DOCUMENT SECTION —
Mrs Bamford’s son Christian was also in hospital with Covid-19 but was later discharged.
Jan Worthing, director of Singleton Hospital, said: “Sharon was highly thought of by all the patients who have used the services and loved by her colleagues and friends within the team.
“Sharon’s sad death will leave a massive void within the team and within the Singleton family.
“Our thoughts and condolences are obviously with their sons Craig and Chris at this devastating time, with the loss of both Sharon and Malcolm. We offer our most sincere condolences to Sharon’s family, friends and colleagues at this extremely sad time.”
Gareth Roberts, Nurse
Gareth Roberts worked as a nurse at sites across the Cardiff and Vale University Health Board area since the 1980s and came out of retirement in January 2015.
He died at Prince Charles Hospital in Merthyr Tydfil after testing positive for Covid-19.
In a statement, the health board said he was an “extremely popular, fun-filled and well liked person” who is survived by his wife, son and grandson.
Jenelyn Carter, Healthcare assistant
Swansea Bay University Health Board said it was “deeply saddened” to confirm the death of Jenelyn Carter who worked on the admissions ward at Morriston Hospital in Swansea. She was 42.
On Twitter, AMAU Morriston Hospital wrote: “Our tears are falling and our hearts broken. We lost a beloved member of our AMAU family. Rest easy my darling, your halo is shining bright. You shall be missed.”

[Data items]

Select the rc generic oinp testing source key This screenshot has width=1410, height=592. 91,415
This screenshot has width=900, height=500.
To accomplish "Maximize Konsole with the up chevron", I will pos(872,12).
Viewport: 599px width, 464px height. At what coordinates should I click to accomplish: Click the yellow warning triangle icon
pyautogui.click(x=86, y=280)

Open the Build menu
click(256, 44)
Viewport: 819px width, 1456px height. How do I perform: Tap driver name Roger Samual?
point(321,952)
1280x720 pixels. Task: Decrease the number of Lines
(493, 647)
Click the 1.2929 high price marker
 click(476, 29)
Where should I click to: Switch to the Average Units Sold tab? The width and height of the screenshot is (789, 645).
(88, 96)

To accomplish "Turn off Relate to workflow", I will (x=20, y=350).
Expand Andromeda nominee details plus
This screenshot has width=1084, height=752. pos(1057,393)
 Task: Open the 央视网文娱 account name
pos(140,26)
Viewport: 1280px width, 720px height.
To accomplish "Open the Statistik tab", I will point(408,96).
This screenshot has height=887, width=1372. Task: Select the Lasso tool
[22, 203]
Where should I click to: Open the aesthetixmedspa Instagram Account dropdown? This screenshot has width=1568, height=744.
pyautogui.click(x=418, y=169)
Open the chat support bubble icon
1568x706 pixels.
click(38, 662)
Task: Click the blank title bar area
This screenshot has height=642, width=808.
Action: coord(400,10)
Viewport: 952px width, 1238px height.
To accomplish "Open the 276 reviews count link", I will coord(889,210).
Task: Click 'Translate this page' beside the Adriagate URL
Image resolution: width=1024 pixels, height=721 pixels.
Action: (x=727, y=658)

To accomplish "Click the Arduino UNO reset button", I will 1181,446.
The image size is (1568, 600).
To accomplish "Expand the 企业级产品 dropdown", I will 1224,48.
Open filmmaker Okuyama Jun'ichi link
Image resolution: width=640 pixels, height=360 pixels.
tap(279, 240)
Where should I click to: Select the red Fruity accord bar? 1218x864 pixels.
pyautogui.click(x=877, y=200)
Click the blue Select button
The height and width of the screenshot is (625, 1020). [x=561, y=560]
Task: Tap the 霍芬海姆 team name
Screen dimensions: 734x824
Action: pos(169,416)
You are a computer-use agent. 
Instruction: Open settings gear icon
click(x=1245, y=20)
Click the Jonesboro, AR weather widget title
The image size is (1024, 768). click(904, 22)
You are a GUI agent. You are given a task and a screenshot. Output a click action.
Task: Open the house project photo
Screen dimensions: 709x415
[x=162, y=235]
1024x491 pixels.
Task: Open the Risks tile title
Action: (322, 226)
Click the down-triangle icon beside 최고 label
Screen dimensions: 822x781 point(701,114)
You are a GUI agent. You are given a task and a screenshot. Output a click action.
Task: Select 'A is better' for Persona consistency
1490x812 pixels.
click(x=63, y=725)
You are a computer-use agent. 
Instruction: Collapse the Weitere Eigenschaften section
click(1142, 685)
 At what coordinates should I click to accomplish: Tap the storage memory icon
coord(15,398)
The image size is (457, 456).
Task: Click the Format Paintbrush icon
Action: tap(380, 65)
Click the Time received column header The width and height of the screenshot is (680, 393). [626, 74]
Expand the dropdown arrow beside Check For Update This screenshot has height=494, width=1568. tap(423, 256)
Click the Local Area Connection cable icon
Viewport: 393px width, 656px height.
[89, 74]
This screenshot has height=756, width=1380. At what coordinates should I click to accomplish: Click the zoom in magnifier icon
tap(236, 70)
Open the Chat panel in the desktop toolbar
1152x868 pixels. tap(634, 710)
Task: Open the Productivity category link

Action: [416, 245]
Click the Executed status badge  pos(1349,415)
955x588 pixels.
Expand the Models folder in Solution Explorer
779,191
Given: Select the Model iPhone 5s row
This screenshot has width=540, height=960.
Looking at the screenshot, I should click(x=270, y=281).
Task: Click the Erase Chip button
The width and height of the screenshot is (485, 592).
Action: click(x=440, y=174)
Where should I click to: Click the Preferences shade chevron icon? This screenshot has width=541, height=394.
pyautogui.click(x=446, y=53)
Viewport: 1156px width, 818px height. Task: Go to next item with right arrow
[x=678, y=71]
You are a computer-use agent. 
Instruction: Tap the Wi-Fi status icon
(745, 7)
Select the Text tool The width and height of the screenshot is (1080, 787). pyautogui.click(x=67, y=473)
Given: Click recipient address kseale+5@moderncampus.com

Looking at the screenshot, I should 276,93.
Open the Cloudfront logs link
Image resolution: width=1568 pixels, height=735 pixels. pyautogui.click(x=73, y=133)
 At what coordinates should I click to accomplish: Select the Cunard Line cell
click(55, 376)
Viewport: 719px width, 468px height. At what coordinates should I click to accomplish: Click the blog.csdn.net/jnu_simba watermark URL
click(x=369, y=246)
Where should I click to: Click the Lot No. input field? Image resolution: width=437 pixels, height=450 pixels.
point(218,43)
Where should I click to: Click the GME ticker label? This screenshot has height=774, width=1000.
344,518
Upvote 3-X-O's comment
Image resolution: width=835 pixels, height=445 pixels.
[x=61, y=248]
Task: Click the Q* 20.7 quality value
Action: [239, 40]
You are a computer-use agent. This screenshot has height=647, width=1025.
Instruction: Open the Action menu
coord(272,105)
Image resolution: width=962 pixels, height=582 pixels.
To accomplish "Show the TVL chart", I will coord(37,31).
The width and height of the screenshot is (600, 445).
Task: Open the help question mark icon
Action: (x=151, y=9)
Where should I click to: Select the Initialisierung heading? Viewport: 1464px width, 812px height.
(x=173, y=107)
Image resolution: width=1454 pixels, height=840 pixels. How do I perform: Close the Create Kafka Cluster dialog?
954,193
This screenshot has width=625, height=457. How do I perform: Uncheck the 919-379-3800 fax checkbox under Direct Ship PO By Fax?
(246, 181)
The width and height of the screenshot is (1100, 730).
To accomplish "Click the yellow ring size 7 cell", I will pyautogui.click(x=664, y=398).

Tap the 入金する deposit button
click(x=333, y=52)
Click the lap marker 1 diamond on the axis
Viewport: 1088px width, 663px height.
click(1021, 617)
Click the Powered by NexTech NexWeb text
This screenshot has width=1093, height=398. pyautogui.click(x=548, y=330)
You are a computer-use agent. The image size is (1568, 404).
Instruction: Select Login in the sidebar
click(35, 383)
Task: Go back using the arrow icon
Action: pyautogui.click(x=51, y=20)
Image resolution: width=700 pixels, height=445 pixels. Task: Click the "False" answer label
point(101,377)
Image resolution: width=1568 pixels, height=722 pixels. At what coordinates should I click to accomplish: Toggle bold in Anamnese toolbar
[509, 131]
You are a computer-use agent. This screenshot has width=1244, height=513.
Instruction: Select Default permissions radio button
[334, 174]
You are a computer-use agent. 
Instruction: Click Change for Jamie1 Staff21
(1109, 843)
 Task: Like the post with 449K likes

EXPLORE THE MATERIAL —
a – Reproduce verbatim the stretch of the excerpt on health workers who died of Covid-19 from "Jan Worthing, director" through "the Singleton family.".
b – Answer these questions from the excerpt on health workers who died of Covid-19:
(i) Who is the director of Singleton Hospital?
(ii) In what month and year did Gareth Roberts come out of retirement?
(iii) On which ward at Morriston Hospital did Jenelyn Carter work?

ANSWERS IN ORDER —
a –
Jan Worthing, director of Singleton Hospital, said: “Sharon was highly thought of by all the patients who have used the services and loved by her colleagues and friends within the team.
“Sharon’s sad death will leave a massive void within the team and within the Singleton family.

b –
(i) Jan Worthing
(ii) January 2015
(iii) The admissions ward